# CE-40959: Deep Learning

# HW3. Part 3. CNN on CIFAR (20 + 10 points)

### Deadline:   16 Farvardin

In this problem, we will train a CNN on CIFAR-10 database. Next, we will go through the network and visualize its layers to see what is happening there. Then, we use the trained model in a Transfer Learning approach to classifying the CIFAR-100 database.

Let's start with loading data. First load the data by runing the code below:

In [1]:
from load_data import load_cifar10 #this function provided in the attached file loads the data of CIFAR10 database

def load_cifar10_data():
    dataset_dir = 'data/cifar-10-batches-py'
    
    X_train, y_train, X_test, y_test = load_cifar10(dataset_dir)
    X_train, X_val = X_train[:45000], X_train[45000:]
    y_train, y_val = y_train[:45000], y_train[45000:]
    
    return X_train, y_train, X_val, y_val, X_test, y_test

In [None]:
X_train, y_train, X_val, y_val, X_test, y_test = load_cifar10_data()

print('X_train shape:', X_train.shape)
print('y_train shape:', y_train.shape)
print('X_val shape:', X_val.shape)
print('y_val shape:', y_val.shape)
print('X_test shape:', X_test.shape)
print('y_test shape:', y_test.shape)

import matplotlib.pyplot as plt
plt.imshow(X_train[1])#represnting a sample data from CIFAR-10
plt.show()

By successfully runing the above code, you have loaded the data and also you can see a sample data from CIFAR-10.
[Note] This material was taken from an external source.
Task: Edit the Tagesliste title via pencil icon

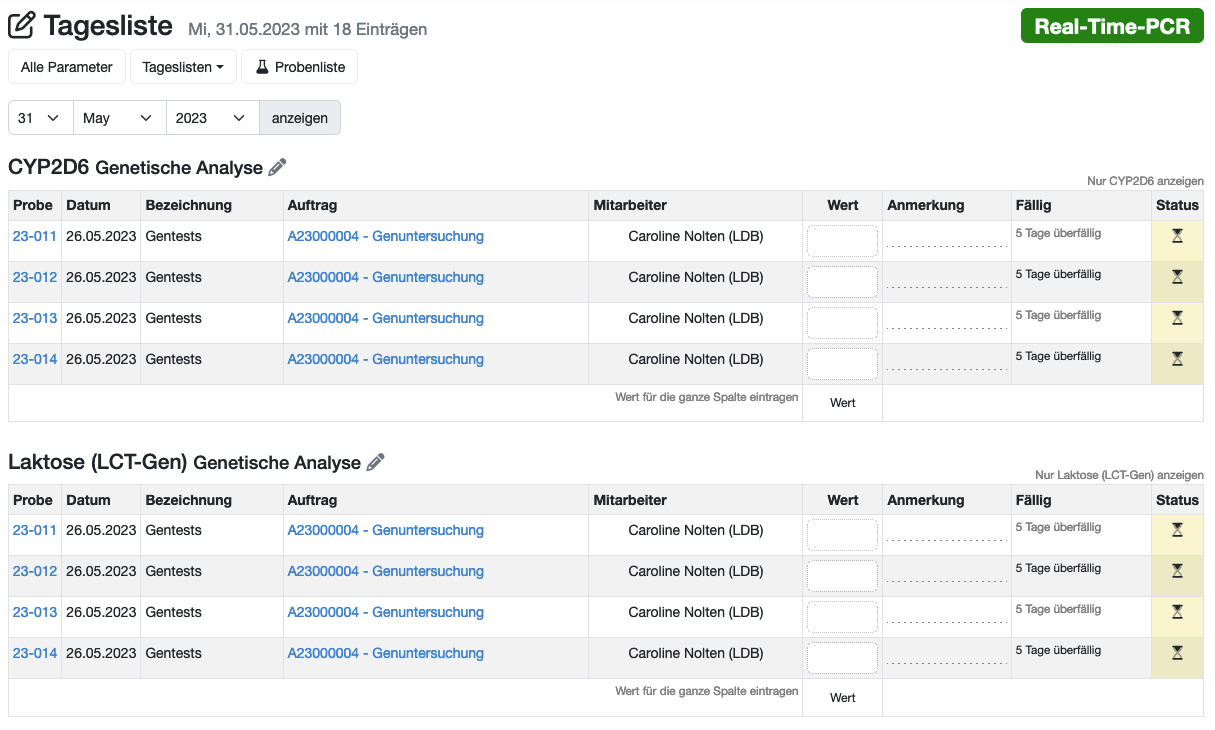Action: [22, 24]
The below code will convert the labels to one-hot codes which will be later used for the classification.

In [None]:
import numpy as np

from sklearn.preprocessing import OneHotEncoder # this function is used to prepare one-hot encoded labels
encoder = OneHotEncoder(sparse=False)

encoder.fit(y_train)#this line will fit 'encoder' to encode the labels

y_train_onehot = encoder.transform(y_train)# encoding train labels (one-hot coding)
y_val_onehot   = encoder.transform(y_val)  # encoding train labels (one-hot coding)
y_test_onehot  = encoder.transform(y_test) # encoding test  labels (one-hot coding)
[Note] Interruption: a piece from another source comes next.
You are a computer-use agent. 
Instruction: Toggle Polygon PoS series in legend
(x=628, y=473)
The function below is for converting data to several batches which we will use in training.

In [None]:
def make_batches(x, y, batch_size):
    n = len(y)
    steps = n // batch_size
    if n % batch_size != 0:
        steps += 1
    x_batches = np.array_split(x, steps)
    y_batches = np.array_split(y, steps)
    return x_batches, y_batches

## Part1: Trainig a CNN (15 pts.)

In this part, we are going to train a Convolutional Neural Network (CNN) with the below structure:

1. 16 * conv(5,5), activation function =ReLU
2. 16 * conv(5,5), activation function =ReLU
3. Max-pooling(3,3), stride=(2,2)
4. 32 * conv(5,5), activation function =ReLU
5. 32 * conv(5,5), activation function =ReLU
6. Max-pooling(3,3), stride=(2,2)
7. 64 * conv(5,5), activation function =ReLU
8. FC(128), activation function =ReLU
9. FC(128), activation function =ReLU
10. FC(10), activation function =softmax

Let's go to implement the model in the below box. Note that using **tf.layers** is **NOT ALLOWED** in this homework.

In [None]:
import tensorflow as tf

x = tf.placeholder(tf.float32, [None, 32, 32, 3]) # placeholder for input data
y = tf.placeholder(tf.float32, [None, 10])# placeholder for labels (one-hot encoded)
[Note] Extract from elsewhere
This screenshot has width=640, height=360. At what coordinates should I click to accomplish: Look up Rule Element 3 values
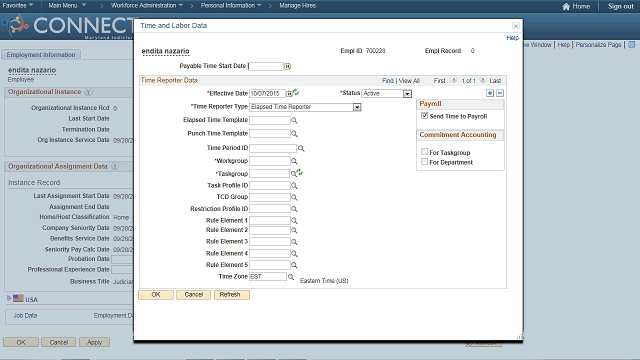coord(294,242)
###################################################################
#########  TODO: Your code for implementing the network ###########
###################################################################

# Define the needed Variables here:
# e.g., W_conv1 has the shape of shape=[5, 5, 3, 16] and B_conv1 has the shape of shape=[16]


# Define the layers here:
conv1 = tf.nn.conv2d(x, W_conv1, strides=[1, 1, 1, 1], padding='SAME') + B_conv1
conv1_relu = tf.nn.relu(conv1)
conv2 = ...
conv2_relu = ...
pooling1 = tf.nn.max_pool(conv2_relu, ksize=[1, 3, 3, 1], strides=[1, 2, 2, 1], padding='SAME')
# continue the same for other layers:
    
    
    
# Don't forget that:
# - you need to define variables with needed size and suitable initialization,
# - you need to use tf.nn.conv2d to implement convolution,
# - you need to use tf.nn.max_pool to implement max_pooling,

# Help: your network output is something like: y_hat = tf.nn.softmax(logits) where logits are values of last layer 
#       before softmax activation function.
#############################################################

Now you need to define an optimizer. You are free to use any optimizer. You can change optimizer or learning rate if you want :)

In [None]:
############ Cross entropy loss ############################
cross_entropy = tf.reduce_mean(tf.nn.softmax_cross_entropy_with_logits_v2(logits=logits, labels=y))
# Note: logits in the above line is the last layer values (a 10-neuron layer) before the softmax activation function. 
#       In other words, you may have written y_hat = tf.nn.softmax(logits) in the above box in which y_hat is the output
#       of the network.

############ Adam optimizer ################################
lr = 1e-4 # learning rate
optimizer = tf.train.AdamOptimizer(learning_rate=lr)
trainer = optimizer.minimize(cross_entropy)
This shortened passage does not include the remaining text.